- [Dataset entries]
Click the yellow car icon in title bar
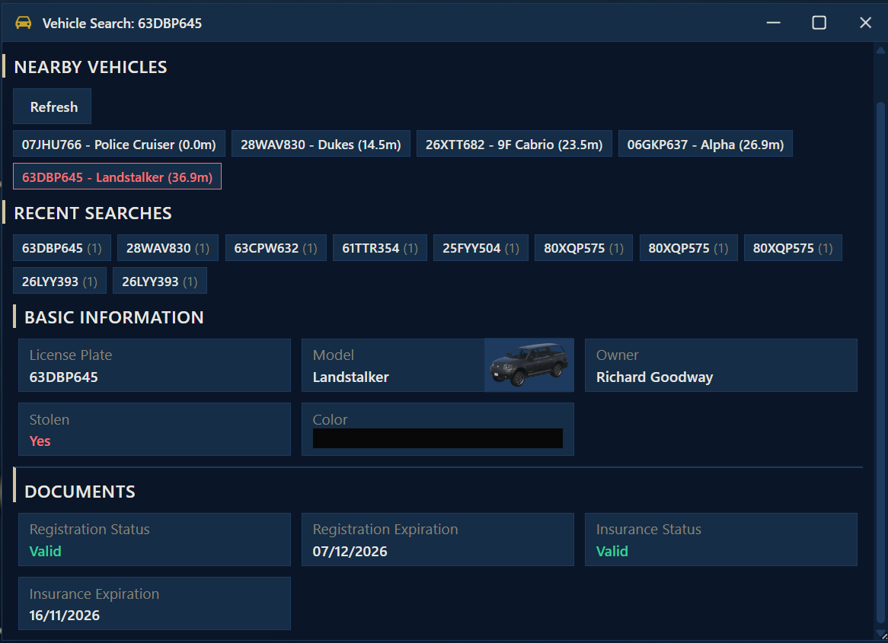Screen dimensions: 888x643 [x=24, y=23]
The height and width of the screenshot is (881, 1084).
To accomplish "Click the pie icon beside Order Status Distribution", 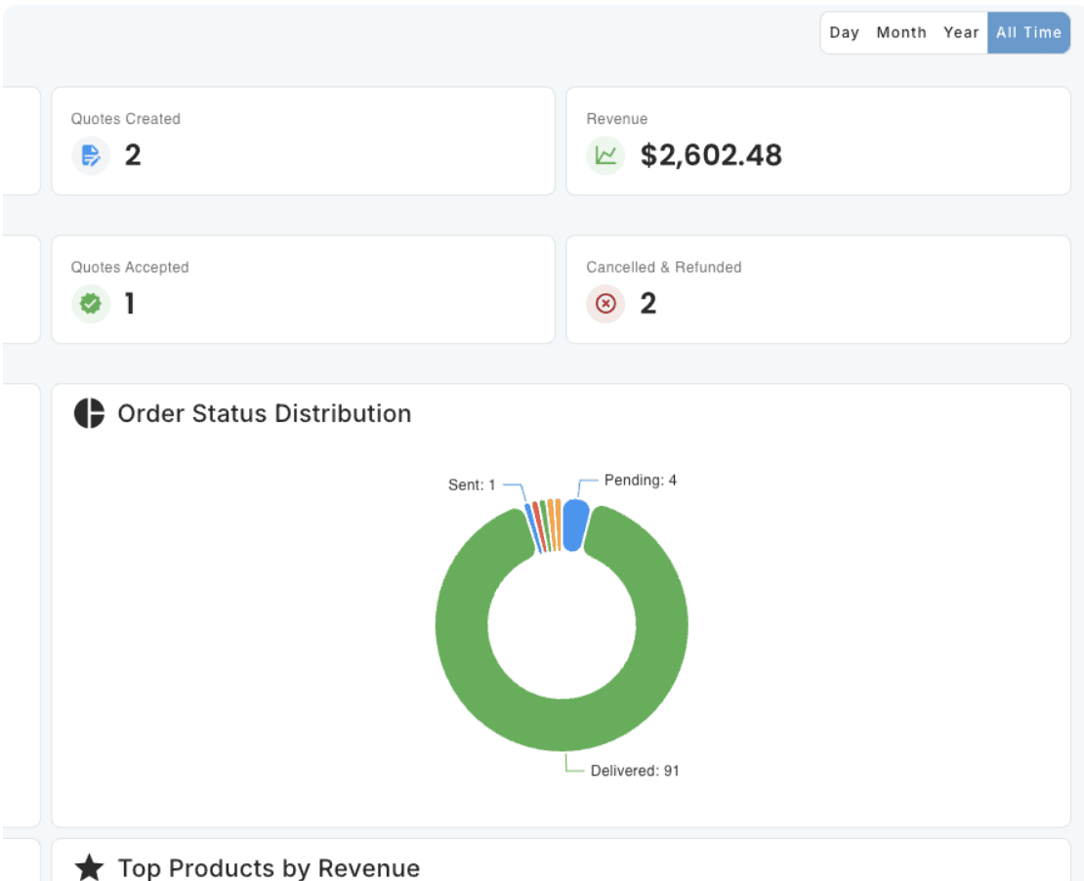I will click(89, 413).
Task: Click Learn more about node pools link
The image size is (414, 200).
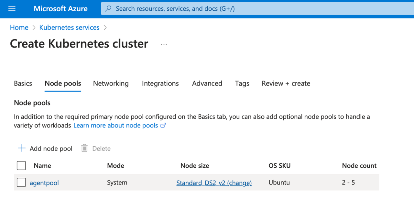Action: pos(115,125)
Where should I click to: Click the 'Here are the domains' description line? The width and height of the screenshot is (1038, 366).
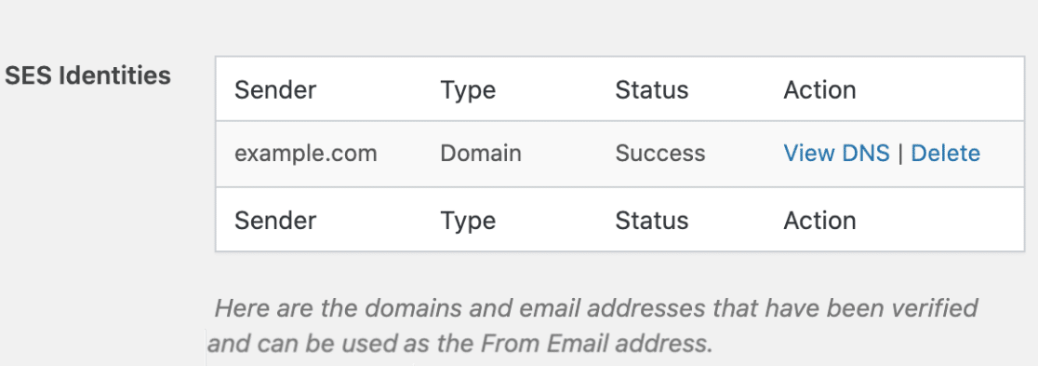[x=596, y=308]
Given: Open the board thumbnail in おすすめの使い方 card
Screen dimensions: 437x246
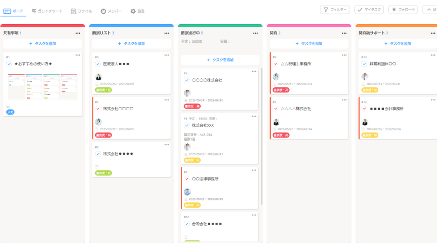Looking at the screenshot, I should [43, 87].
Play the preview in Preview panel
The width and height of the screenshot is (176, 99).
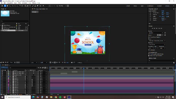[157, 28]
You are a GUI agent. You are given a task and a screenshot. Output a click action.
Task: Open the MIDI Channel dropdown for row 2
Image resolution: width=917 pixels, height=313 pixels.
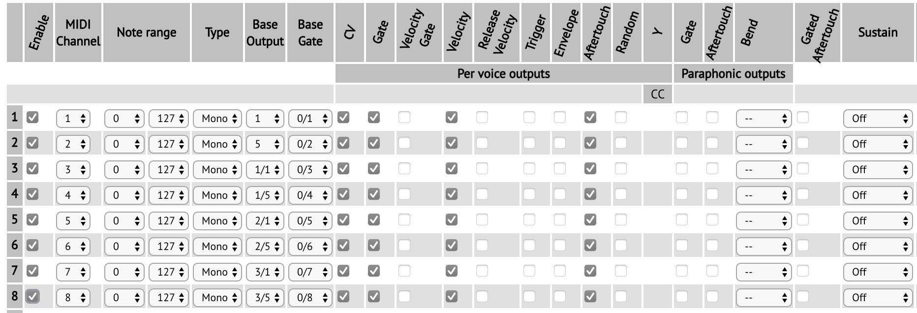click(73, 144)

- [Problem details]
Output exactly, and only, the lines of the entries above from the one with "The image size is (414, 200)." up to and including the one with "Play the preview in Preview panel"; pictures are to be left out.

- [Response]
The image size is (414, 200).
Action: pos(115,125)
Where should I click to: Click the 'Here are the domains' description line? The width and height of the screenshot is (1038, 366).
[x=596, y=308]
Given: Open the board thumbnail in おすすめの使い方 card
Screen dimensions: 437x246
Looking at the screenshot, I should [43, 87].
Play the preview in Preview panel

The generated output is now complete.